Start of THE RECORDS

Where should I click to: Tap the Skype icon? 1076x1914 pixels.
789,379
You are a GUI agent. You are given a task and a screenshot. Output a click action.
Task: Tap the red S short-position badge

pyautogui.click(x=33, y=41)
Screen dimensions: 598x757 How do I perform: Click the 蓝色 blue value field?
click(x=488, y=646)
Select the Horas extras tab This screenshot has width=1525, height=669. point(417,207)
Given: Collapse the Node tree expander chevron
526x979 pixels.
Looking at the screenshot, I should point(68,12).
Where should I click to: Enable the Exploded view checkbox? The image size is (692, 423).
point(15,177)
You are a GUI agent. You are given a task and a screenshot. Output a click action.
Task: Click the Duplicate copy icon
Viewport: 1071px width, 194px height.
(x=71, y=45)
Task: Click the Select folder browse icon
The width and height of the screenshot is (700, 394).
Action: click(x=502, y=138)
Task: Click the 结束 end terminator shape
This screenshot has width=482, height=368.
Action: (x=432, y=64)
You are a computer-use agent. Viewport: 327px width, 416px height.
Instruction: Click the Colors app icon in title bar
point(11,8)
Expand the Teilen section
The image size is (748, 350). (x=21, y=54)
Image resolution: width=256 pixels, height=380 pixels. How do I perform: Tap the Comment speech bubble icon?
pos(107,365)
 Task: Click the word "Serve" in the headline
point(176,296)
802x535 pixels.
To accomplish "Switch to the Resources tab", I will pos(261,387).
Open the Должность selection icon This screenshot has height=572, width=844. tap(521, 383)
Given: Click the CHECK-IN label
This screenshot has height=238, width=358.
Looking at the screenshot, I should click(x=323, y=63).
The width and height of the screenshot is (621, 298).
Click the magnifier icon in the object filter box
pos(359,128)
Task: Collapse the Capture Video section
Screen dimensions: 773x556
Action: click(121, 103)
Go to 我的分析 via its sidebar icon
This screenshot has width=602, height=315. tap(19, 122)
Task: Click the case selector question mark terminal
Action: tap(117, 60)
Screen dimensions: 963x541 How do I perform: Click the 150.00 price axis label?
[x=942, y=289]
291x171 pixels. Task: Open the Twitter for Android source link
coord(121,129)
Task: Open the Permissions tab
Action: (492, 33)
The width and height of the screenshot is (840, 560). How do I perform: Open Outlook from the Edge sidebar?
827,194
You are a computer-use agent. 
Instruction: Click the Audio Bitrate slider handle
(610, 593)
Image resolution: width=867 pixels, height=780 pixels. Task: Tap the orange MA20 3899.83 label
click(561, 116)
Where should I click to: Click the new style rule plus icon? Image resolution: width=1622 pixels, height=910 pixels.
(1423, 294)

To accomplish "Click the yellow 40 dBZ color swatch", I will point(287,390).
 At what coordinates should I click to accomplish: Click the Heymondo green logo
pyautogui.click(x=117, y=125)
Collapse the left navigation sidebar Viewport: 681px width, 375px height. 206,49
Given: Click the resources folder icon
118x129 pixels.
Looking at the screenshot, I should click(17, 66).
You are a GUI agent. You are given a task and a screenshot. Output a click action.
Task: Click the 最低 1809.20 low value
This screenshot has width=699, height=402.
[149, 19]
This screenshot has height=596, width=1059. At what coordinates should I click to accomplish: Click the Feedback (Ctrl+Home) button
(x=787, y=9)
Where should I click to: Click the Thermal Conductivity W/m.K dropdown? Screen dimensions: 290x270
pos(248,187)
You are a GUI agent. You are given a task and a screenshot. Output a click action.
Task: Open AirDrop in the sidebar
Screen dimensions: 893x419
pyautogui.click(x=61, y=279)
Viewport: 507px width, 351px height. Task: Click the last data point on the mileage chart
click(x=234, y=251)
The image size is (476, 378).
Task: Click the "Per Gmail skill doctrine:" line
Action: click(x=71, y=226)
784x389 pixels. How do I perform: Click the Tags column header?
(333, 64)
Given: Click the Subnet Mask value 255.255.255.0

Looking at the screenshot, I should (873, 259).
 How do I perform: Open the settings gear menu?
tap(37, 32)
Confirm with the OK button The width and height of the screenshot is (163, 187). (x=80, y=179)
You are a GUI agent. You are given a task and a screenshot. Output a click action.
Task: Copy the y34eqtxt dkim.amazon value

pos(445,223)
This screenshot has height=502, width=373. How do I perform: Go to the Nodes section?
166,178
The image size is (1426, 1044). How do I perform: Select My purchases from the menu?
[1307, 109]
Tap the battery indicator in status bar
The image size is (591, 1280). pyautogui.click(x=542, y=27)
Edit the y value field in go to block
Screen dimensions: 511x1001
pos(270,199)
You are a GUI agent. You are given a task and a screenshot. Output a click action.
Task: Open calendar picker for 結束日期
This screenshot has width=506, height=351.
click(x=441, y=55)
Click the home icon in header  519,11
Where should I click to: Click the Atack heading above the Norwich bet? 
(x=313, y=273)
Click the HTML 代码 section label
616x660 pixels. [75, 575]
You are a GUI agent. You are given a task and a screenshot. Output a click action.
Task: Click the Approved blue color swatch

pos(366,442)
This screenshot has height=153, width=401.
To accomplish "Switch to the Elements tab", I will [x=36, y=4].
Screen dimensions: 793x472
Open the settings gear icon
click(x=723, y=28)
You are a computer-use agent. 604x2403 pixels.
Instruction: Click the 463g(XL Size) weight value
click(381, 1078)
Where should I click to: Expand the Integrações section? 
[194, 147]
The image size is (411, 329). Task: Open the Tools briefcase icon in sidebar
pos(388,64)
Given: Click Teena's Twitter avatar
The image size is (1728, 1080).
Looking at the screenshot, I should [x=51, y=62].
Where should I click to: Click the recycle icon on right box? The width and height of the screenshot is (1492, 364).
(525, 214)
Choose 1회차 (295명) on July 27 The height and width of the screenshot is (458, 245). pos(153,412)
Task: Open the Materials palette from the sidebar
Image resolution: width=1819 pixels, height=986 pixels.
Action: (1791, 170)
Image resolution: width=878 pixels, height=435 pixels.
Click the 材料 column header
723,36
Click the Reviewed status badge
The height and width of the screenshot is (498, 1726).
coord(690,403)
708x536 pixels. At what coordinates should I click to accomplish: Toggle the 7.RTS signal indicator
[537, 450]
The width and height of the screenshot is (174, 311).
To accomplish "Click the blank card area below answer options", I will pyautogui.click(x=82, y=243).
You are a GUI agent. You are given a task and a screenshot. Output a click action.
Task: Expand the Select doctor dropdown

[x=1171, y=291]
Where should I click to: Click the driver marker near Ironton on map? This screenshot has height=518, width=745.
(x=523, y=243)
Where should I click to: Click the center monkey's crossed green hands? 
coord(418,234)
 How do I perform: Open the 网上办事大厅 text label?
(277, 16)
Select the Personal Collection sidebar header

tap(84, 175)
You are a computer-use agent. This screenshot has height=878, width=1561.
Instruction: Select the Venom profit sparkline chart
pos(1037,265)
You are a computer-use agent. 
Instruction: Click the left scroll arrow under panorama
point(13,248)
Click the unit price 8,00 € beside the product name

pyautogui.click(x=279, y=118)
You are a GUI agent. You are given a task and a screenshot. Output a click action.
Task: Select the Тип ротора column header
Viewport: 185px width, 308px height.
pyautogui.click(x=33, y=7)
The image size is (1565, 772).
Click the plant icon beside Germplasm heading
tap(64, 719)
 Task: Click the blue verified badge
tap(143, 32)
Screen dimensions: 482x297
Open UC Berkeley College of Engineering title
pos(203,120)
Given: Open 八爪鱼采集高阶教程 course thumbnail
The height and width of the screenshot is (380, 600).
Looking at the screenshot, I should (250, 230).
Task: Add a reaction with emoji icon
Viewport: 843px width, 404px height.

End of THE RECORDS

EXERCISE GOAL: For each line in the records that holds "Collapse", show that line as it stands.

THE COMPLETED TASK:
Given: Collapse the Node tree expander chevron
Task: Collapse the Capture Video section
Collapse the left navigation sidebar Viewport: 681px width, 375px height. 206,49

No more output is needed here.